___ DATA

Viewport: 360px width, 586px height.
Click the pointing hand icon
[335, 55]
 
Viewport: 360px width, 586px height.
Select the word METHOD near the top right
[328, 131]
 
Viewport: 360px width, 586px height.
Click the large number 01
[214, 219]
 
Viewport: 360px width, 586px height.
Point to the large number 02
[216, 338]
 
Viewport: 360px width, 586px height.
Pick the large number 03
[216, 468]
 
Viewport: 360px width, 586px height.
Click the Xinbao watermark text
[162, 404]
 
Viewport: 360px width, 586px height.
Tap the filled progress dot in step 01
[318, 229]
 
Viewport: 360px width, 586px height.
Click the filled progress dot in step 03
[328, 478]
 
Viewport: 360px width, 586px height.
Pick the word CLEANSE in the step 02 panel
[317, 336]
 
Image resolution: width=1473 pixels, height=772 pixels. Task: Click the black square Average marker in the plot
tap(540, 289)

______

■ WRITTEN PROBLEM
Count the lines in the records above that contain the word "progress", and give only the number.

■ EXPECTED OUTPUT
2